I've programmed the PC in assembly language a few times in the past, including graphics displaying moving objects, creating multiple nested arrays, etc. without using C or C++.
C++ writes more than 20 times the amount of actual code needed to perform the task, due to the way it compiles. This is due to the included libraries of background function code it needs to add. All high level language compliers do this. It's a trade off between simplifying down software creation and cluttering up memory space when executed. These will be thing like keyboard scanning, mouse tracking, screen display routines, IO routines, etc. as the creators of C++ assume that the majority of coders are (A) too stupid to do something as simple as write a few bytes of assembly code to track a mouse or (B) too lazy too if they do know how to.

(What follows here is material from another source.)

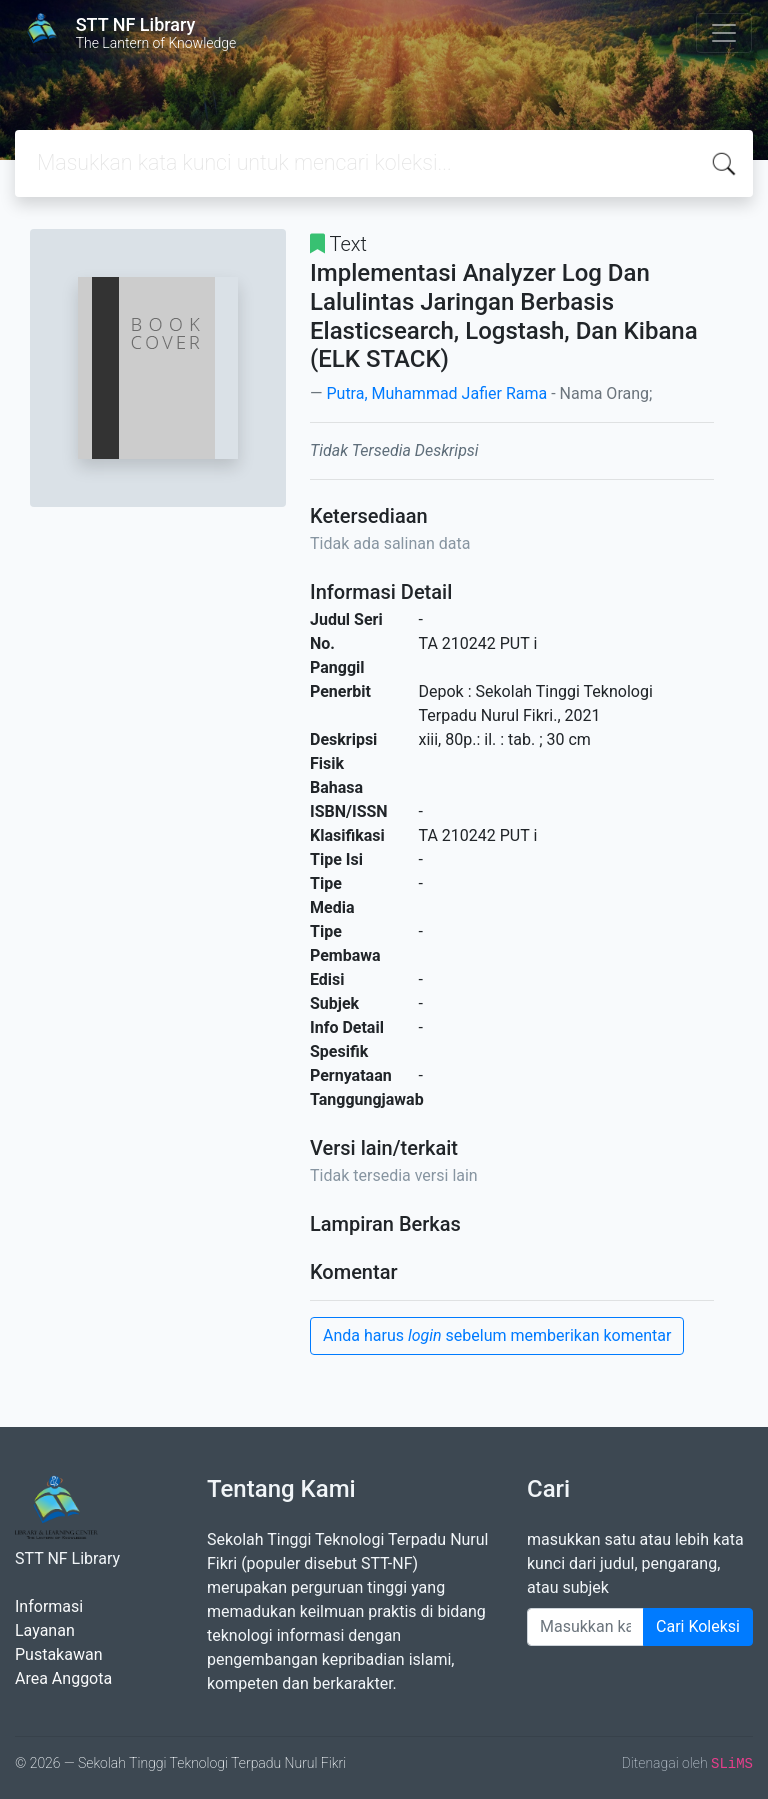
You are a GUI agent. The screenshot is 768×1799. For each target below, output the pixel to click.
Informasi (49, 1606)
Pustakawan (58, 1654)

Clues to look when reverse engineering somebody else's assembly code on the PC:
Any calls to INT 27 preceded by register loading of values, either immediate or from a memory location, will be a graphic pixel display call. This will typically be within a loop of some description.
As the SFC games code was created before Core processors, with their dedicated ALU's for interrupt calls, IO calls, Subroutines, etc. there will be a lot of register stacking occurring, to and from memory. This is why running the game on Core processors doesn't give any speed increase as the software is still using up clock cycles stacking registers instead of deligating to the dedicated assistant ALU's and registers.
If you run pre Core complied code on a Core processor you can still witness a stack overflow error, something impossible on code purely created to run on a Core processor.
You also cannot run code complied for a Core processor on a pre Core processor.
Stacking and unstacking the registers in sequential and reverse sequential order to the stack space reserved in the code's memory map. This will indicate a subroutine's start and termination points. What is happening in between the stacking and unstacking is worth investigation.
A typical sequence of events would be: Stack all processor registers -> load registers for pixel coords, colour, brightness, duration -> call INT 27 -> reload all processor registers from stack.
On a Core processor running Core code: Load Interrupt registers for pixel coords, colour, brightness, duration -> INT 27.
When reverse engineering code the experts use a paper and pen / white board diagram methodology tool called a Jackson Structure to chart out gradually what the code is doing, to pinpoint where changes can be made and what needs to be done.
I keep putting off reverse engineering SFC 1 so that I can add in more weapons, such as SFB Lasers and Particle Beam Cannons.